The following topics are listed under the 'general' topic area:

What is Polyhedra?

Polyhedra couples the benefits of an SQL relational database with features for real-time applications, such as built-in fault tolerance, data persistence and event driven data change notification. Whether running on an embedded system or on a server, Polyhedra's reliable client-server architecture has been successfully deployed in high performance and mission critical applications worldwide.

The company Polyhedra was founded in the UK in 1990 to bring relational database technology to the real time market - a market which traditionally had not been served well by database management systems. It was bought by Enea Data in 2001.

While designed primarily for embedded systems, Polyhedra also offers a solution for server-level applications. See the pages Polyhedra for Embedded Systems and Polyhedra for Server-level applications for more details.

What was Polyhedra designed for?

Polyhedra was designed to provide a coherent set of development tools for database applications in several specific market areas normally not well served by conventional database vendors (both Object-oriented and Relational).
The core Real Time Relational Database (RTRDB) is designed to sit in an Open Systems environment employing TCP/IP and UDP for connections to clients and other database servers.

The toolset contains standards-conforming APIs for those wanting to write client applications in C, C++ or Java, and for use on Windows it also has an ODBC driver and OLE DB data Provider. As client applications can be colocated or remote from the database(s) they are using, great flexibility is provided in the organisation of the overall system.

What is different about Polyhedra?

Polyhedra offers significant advantages over traditional DBMS systems:

can Polyhedra databases be accessed from web browsers?

The Polyhedra database can be user-programmed to send and receive arbitrary TCP/IP messages. The database can thus be programmed to exhibit the capabilities of a full web server, allowing full access by standard Web browsers; sample class definitions are supplied with the evaluation system and is available to all registered customers. This technology has been used to implement the web server running on our support web site, http://support.polyhedra.com/eval.htm.

Obtaining Polyhedral Models and Pictures of Polyhedra

Despite the name, the Polyhedra company does not make, sell, distribute, research or hold information about the aspect of mathematics known as polyhedral models. We suggest instead the following site as a starting point for your seaches if you want information on this topic:

The Geometry Junkyard.

A nice set of picture of Polyhedra can be found at http://www.mathconsult.ch/showroom/unipoly/unipoly.html.

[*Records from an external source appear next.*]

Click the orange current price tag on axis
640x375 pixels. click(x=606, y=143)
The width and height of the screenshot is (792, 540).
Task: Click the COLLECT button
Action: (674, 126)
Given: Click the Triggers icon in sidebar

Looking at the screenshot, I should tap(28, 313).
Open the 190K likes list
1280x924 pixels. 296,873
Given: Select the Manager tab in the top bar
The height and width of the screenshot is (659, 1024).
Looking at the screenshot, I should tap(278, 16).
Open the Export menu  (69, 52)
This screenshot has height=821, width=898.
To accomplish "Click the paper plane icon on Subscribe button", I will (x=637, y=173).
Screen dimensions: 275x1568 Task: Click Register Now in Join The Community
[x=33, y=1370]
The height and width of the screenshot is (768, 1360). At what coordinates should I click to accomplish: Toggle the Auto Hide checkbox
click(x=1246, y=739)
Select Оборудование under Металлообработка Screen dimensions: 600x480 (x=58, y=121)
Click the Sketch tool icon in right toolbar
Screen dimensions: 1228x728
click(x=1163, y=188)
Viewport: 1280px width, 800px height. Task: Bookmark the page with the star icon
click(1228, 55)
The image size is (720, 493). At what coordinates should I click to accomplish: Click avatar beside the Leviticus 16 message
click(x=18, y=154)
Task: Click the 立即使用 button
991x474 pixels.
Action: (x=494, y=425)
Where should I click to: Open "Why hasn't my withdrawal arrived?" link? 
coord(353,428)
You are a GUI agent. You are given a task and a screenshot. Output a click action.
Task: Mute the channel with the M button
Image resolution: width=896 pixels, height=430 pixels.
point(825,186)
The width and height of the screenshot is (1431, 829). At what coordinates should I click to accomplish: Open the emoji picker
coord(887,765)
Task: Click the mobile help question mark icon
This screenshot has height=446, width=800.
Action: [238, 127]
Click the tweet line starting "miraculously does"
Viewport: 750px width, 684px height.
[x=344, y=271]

The WinkWorks site has a good collection of links to sites about Polyhedra.

What are 'active queries'?

The main purpose of an active query is for a client to monitor information in the server, and be told when data changes without having to poll. In fact, it is better than that, since the client is not just told that a change has occurred, but is told just enough information to bring it up to date.

When an active query is established, the client is given the initial results, and then the server sets up internal triggers, so that whenever anything occurs in the database that would invalidate the previous results, the query manager is told. At the end of the transaction in which the change or changes occurred, assuming no rollback occurs the query manager calculates what information has to be sent to the client, which is then sent through to the client as a 'delta', a batch of changes. The internal trigger mechanism in the core database engin is the essential feature that means no time is wasted re-evaluating queries that have not been effected by a given transaction.

The query manager has two mechanisms for ensuring that the communications traffic is not excessive. Firstly, if a client is running slow and not able to keep up with all the deltas it receives, the server needs to control the number of deltas sent. This is done by only sending a delta when the previous one had been acknowledged; if many relevant transactions had occurred in the meantime, the client is only told about the current state, not any intermediate ones.

The second performance enhancement is the ability for the client to specify a bandwidth limit when the query is established. If updating a mimic diagram, for example, viewers will not be able to absorb too-frequent updates, so it makes sense to limit the delta to at most, say 10 per second. In fact, the limit is expressed not as a frequency - which might be taken as implying some form of polling - but as a time period: once one delta has been sent, further deltas are blocked for that interval or until the client acknowledges the outstanding delta, whichever is later.